What do we gain from simplicity versus complexity in species distribution models?

Merow, Cory, et al. “What do we gain from simplicity versus complexity in species distribution models?.” Ecography 37.12 (2014): 1267-1281.

A variety of methods can be used to generate Species distribution models (SDMs), such as generalized linear/regression models, tree-based models, maximum entropy, etc. Building models with an appropriate level of complexity is critical for robust inference. An “under-fit” model will introduce risk of misunderstanding factors that shape species distribution, whereas an “over-fit” model brings risks inadvertently ascribing pattern to noise or building opaque models. However, it is usually difficult to compare models from different SDM modeling approaches. Focusing on static, correlative SDMs, Merow et. al. defined the complexity for SDM as the shape of the inferred occurence-environemnt relationships and the number of parameters used to describe them. By making a variety of recommendations or choosing levels of complexity under different circumstances, they developed negeral guidelines for deciding on an appropriate level of complexity.

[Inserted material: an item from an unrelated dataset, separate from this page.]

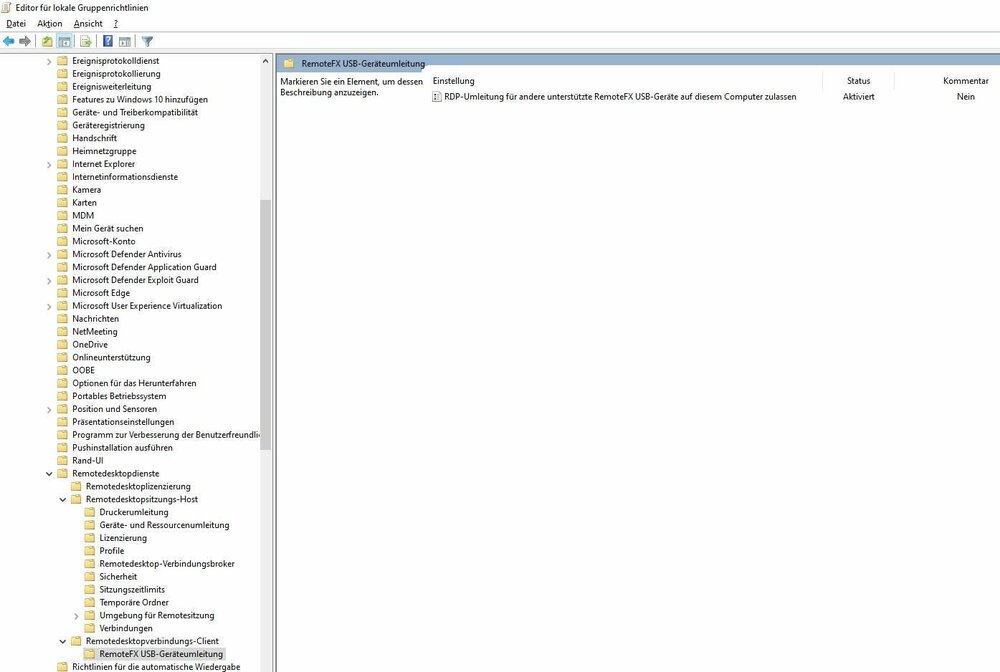
Task: Open the Datei menu
Action: (16, 23)
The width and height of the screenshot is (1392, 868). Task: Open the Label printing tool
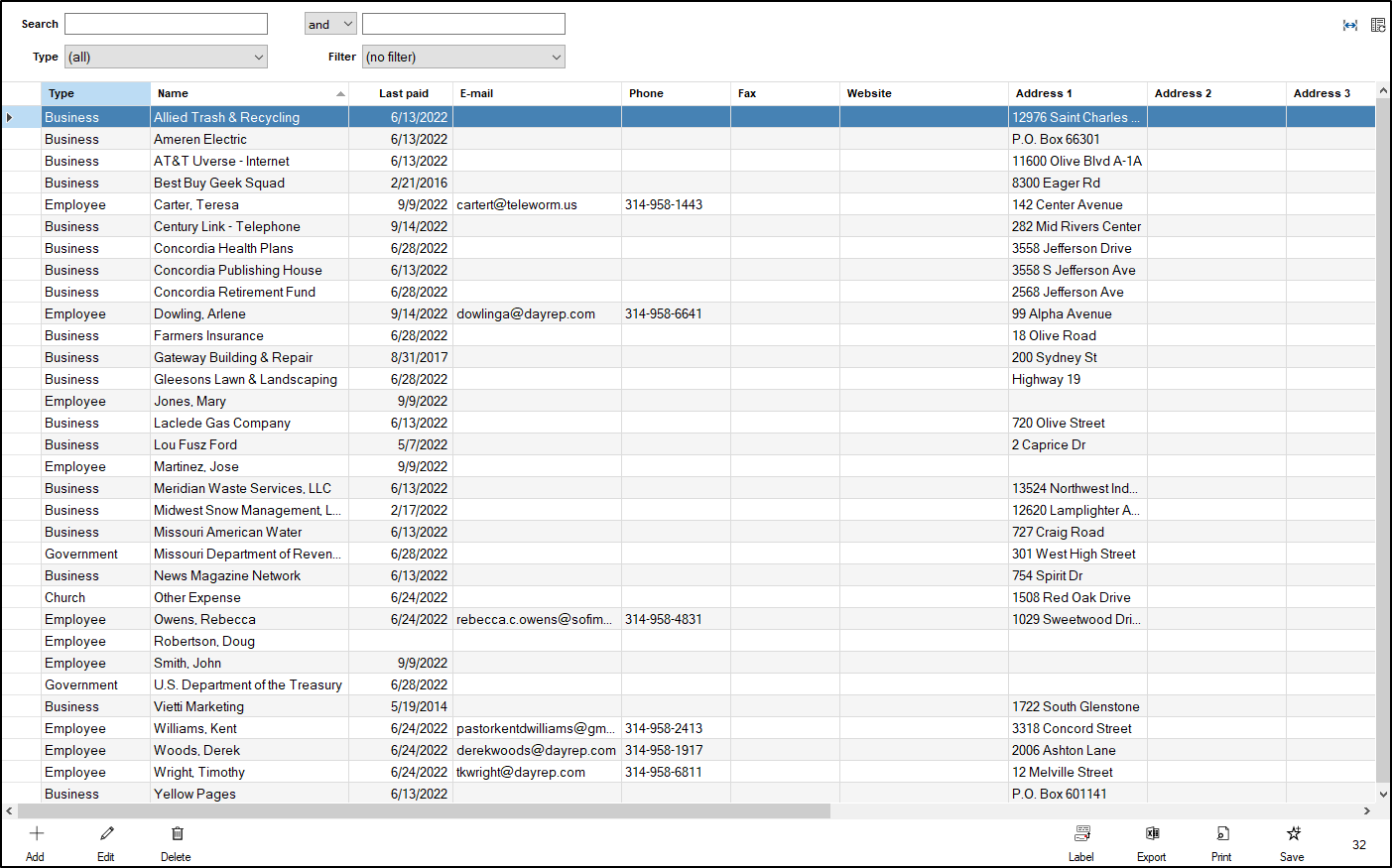coord(1081,834)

There are two attributions determining the complexity of inferred occurrence-environment relationships in SDMs: the underlying statistical method (from simple to complex: BIOCLIM, GLM, GAM, and decision trees) and modeling decisions made about input and settings. As for modeling decision, larger numbers of predictors are often used in machine-learning methods instead of traditional GLM. Incorporating model ensembles and predictor interactions will also increase model complexity.

 

Screen Shot 2016-02-10 at 1.39.59 PM

Figure 1 summarized their finding in terms of general considerations and philosophical differences underlying modeling strategies. They suggested that before making any decisions on model approaches, researchers should experience both simple and complex modeling strategies, and carefully measure their study objectives (Niche description or range mapping? Hypothesis testing or generation? Interpolate or extrapolate? ) and data attributes ( sample size, sampling bias, proximal predictors and distal ones, spatial resolution and scale, and spatial autocorrelation). Generally speaking, complex models work better when objective is to predict, and simpler models are valuable when analyses imply only certain variables are needed for sufficient accuracy. Finally, they concluded that combining insights from both simple and complex SDM approaches will advance our knowledge of current and future species ranges.

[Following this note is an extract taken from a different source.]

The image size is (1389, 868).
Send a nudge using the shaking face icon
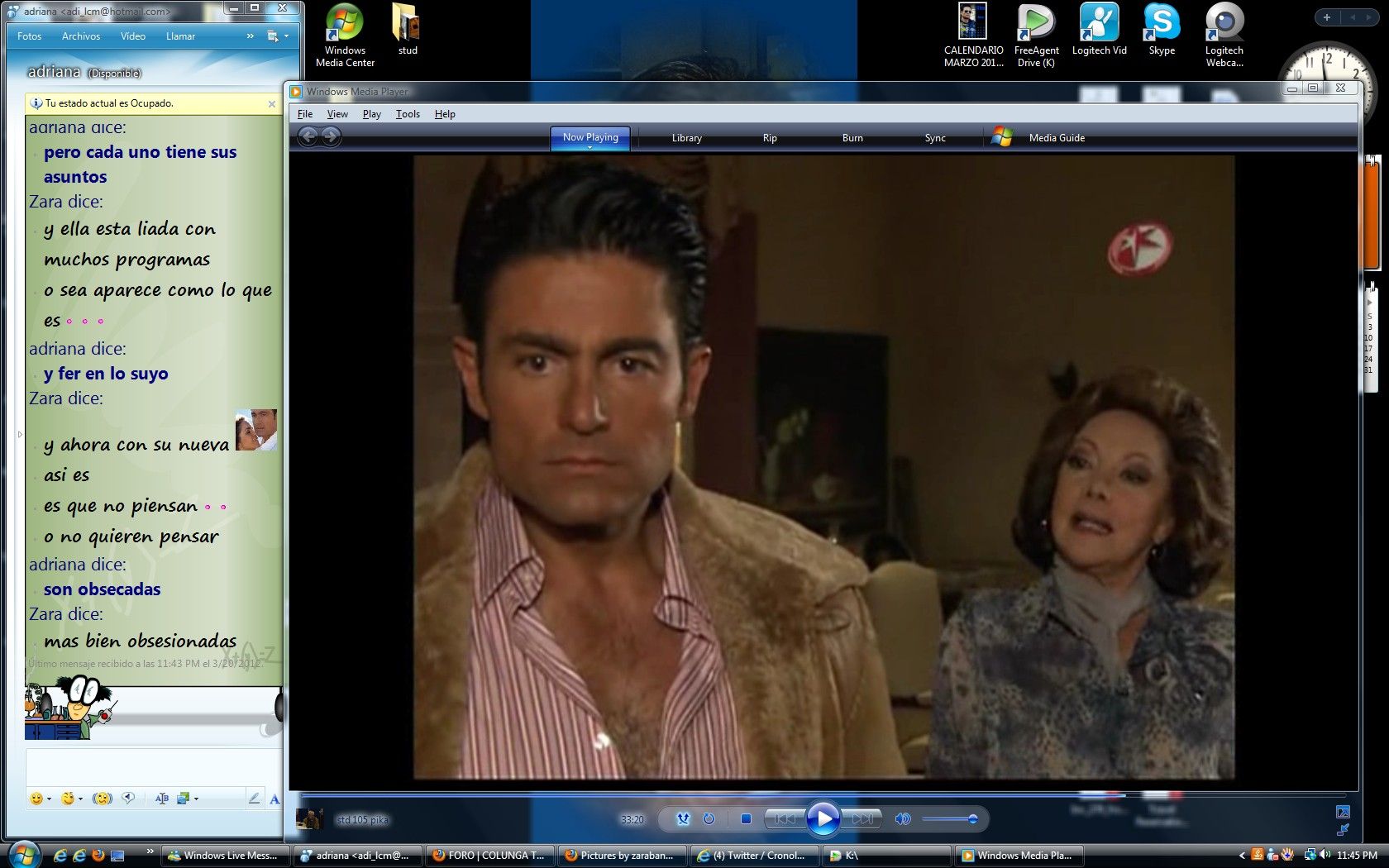coord(103,799)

Relating this paper with the Breiman paper, Merow et. al. regarded data modeling models simpler than algorithmic models, which are usually semi- or fully non-parametric. But they also acknowledged that this conception is rather relative: the interpretability of complex models is not necessarily difficult, and the complexity can still identify simple relationships. However, it can be seen that Merow et. al. regarded interpretation of models one of the goals of modeling. They think there is no absolute situations that simple models or complex models violate the nature of science, but their merits are more case-dependent. I think the combing of simple and complex models, as Merow et al suggested, is the trend of statically modeling, and Breiman maybe over-emphasized the distinctions between the two cultures in modeling world.